Retype the following data exactly as it appears, line for line.

** start SOURCE DATA **

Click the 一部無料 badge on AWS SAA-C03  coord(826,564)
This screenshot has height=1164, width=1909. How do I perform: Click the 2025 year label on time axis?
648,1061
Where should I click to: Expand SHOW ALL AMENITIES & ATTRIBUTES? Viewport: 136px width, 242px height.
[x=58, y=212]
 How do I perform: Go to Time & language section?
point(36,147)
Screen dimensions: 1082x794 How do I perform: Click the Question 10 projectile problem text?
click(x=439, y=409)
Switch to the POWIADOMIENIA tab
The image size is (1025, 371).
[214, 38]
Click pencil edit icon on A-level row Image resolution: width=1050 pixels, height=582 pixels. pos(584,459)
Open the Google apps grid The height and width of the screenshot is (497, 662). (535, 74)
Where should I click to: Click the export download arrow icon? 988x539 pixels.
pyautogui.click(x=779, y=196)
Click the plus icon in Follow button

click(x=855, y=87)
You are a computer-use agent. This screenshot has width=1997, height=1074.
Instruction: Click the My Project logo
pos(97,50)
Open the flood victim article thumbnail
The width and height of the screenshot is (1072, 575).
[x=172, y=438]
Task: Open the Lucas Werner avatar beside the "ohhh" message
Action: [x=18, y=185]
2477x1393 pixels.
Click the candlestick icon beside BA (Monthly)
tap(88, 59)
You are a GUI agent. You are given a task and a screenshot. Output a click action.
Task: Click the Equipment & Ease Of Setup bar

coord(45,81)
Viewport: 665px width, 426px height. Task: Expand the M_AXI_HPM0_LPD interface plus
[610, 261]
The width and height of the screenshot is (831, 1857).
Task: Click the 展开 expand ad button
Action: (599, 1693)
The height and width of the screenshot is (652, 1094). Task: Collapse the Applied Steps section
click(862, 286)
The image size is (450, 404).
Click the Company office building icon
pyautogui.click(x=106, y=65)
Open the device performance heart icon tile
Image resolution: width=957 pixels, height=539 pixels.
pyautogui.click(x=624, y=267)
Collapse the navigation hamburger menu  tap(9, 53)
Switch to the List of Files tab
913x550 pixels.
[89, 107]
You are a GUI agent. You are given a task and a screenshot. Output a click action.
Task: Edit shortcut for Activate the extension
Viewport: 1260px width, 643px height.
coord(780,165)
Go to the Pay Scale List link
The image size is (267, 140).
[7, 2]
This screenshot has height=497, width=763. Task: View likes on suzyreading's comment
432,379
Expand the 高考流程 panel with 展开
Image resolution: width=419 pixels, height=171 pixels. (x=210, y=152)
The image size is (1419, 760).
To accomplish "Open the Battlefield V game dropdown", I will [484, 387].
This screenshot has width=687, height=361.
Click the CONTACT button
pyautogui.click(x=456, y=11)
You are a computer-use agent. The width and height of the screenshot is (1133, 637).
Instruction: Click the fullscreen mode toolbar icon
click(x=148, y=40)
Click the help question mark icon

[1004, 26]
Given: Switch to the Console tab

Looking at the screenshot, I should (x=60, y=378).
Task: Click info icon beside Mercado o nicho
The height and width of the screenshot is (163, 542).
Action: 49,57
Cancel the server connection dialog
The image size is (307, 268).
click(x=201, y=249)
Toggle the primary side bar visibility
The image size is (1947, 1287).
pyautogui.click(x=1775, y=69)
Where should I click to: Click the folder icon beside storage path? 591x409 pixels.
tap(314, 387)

** end SOURCE DATA **

* _IN RESPONSE_
Click the 一部無料 badge on AWS SAA-C03  coord(826,564)
This screenshot has height=1164, width=1909. How do I perform: Click the 2025 year label on time axis?
648,1061
Where should I click to: Expand SHOW ALL AMENITIES & ATTRIBUTES? Viewport: 136px width, 242px height.
[x=58, y=212]
 How do I perform: Go to Time & language section?
point(36,147)
Screen dimensions: 1082x794 How do I perform: Click the Question 10 projectile problem text?
click(x=439, y=409)
Switch to the POWIADOMIENIA tab
The image size is (1025, 371).
[214, 38]
Click pencil edit icon on A-level row Image resolution: width=1050 pixels, height=582 pixels. pos(584,459)
Open the Google apps grid The height and width of the screenshot is (497, 662). (535, 74)
Where should I click to: Click the export download arrow icon? 988x539 pixels.
pyautogui.click(x=779, y=196)
Click the plus icon in Follow button

click(x=855, y=87)
You are a computer-use agent. This screenshot has width=1997, height=1074.
Instruction: Click the My Project logo
pos(97,50)
Open the flood victim article thumbnail
The width and height of the screenshot is (1072, 575).
[x=172, y=438]
Task: Open the Lucas Werner avatar beside the "ohhh" message
Action: [x=18, y=185]
2477x1393 pixels.
Click the candlestick icon beside BA (Monthly)
tap(88, 59)
You are a GUI agent. You are given a task and a screenshot. Output a click action.
Task: Click the Equipment & Ease Of Setup bar

coord(45,81)
Viewport: 665px width, 426px height. Task: Expand the M_AXI_HPM0_LPD interface plus
[610, 261]
The width and height of the screenshot is (831, 1857).
Task: Click the 展开 expand ad button
Action: (599, 1693)
The height and width of the screenshot is (652, 1094). Task: Collapse the Applied Steps section
click(862, 286)
The image size is (450, 404).
Click the Company office building icon
pyautogui.click(x=106, y=65)
Open the device performance heart icon tile
Image resolution: width=957 pixels, height=539 pixels.
pyautogui.click(x=624, y=267)
Collapse the navigation hamburger menu  tap(9, 53)
Switch to the List of Files tab
913x550 pixels.
[89, 107]
You are a GUI agent. You are given a task and a screenshot. Output a click action.
Task: Edit shortcut for Activate the extension
Viewport: 1260px width, 643px height.
coord(780,165)
Go to the Pay Scale List link
The image size is (267, 140).
[7, 2]
This screenshot has height=497, width=763. Task: View likes on suzyreading's comment
432,379
Expand the 高考流程 panel with 展开
Image resolution: width=419 pixels, height=171 pixels. (x=210, y=152)
The image size is (1419, 760).
To accomplish "Open the Battlefield V game dropdown", I will [484, 387].
This screenshot has width=687, height=361.
Click the CONTACT button
pyautogui.click(x=456, y=11)
You are a computer-use agent. The width and height of the screenshot is (1133, 637).
Instruction: Click the fullscreen mode toolbar icon
click(x=148, y=40)
Click the help question mark icon

[1004, 26]
Given: Switch to the Console tab

Looking at the screenshot, I should (x=60, y=378).
Task: Click info icon beside Mercado o nicho
The height and width of the screenshot is (163, 542).
Action: 49,57
Cancel the server connection dialog
The image size is (307, 268).
click(x=201, y=249)
Toggle the primary side bar visibility
The image size is (1947, 1287).
pyautogui.click(x=1775, y=69)
Where should I click to: Click the folder icon beside storage path? 591x409 pixels.
tap(314, 387)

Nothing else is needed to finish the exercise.